The whispers ripple through the crowd, like a smooth stone thrown into the polished surface of a crystal clear like.
"Who is that?"
"Does she live in this District?"
"I've never heard of her."
As everybody is frantically looking around for the new tribute, I begin to function once again and regain my composure as the realization that the tribute is me. I don't cry out. I don't look intimidated. As I watch myself glide unto the stage, I glimpse myself in the screens that ordain the buildings next to the stage that allow all the inhabitants to see what is going on. I look confident. I look beautiful. And, most importantly, I look unstoppable.
The first thought that crosses my mind is, "I am free."

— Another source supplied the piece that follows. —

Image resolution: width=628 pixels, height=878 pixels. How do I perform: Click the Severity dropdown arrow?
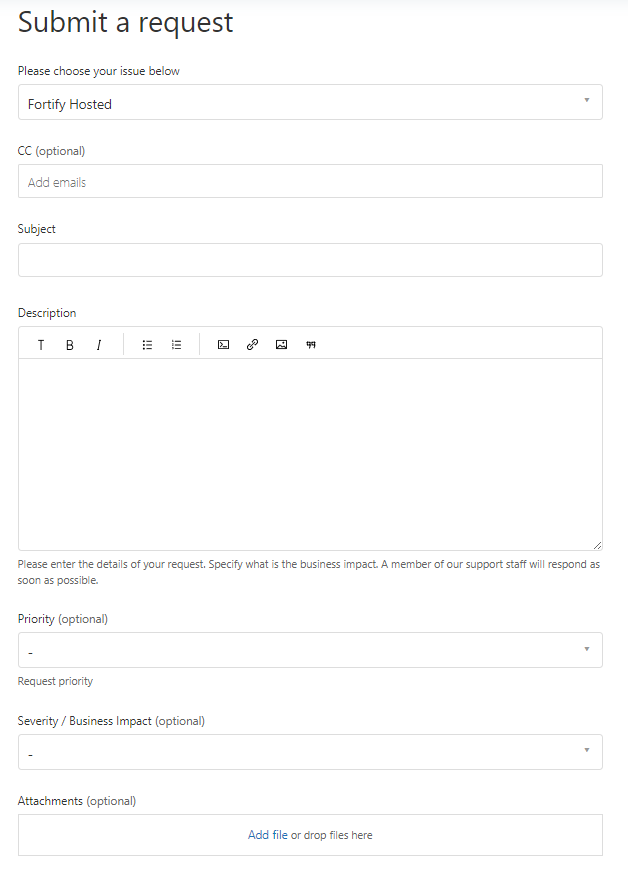[587, 750]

I wait for volunteers, knowing that there is sure to be at least one. However, it seems that the females in my district are more curious about who I am and discovering my secrets than satisfying their bloodlust. The silence presses on me like a thousand crushing weights. Though it may seem overwhelming to most people, to me it seems like gravity, holding me onto the earth. Finally, Creon announces that I will be the tribute.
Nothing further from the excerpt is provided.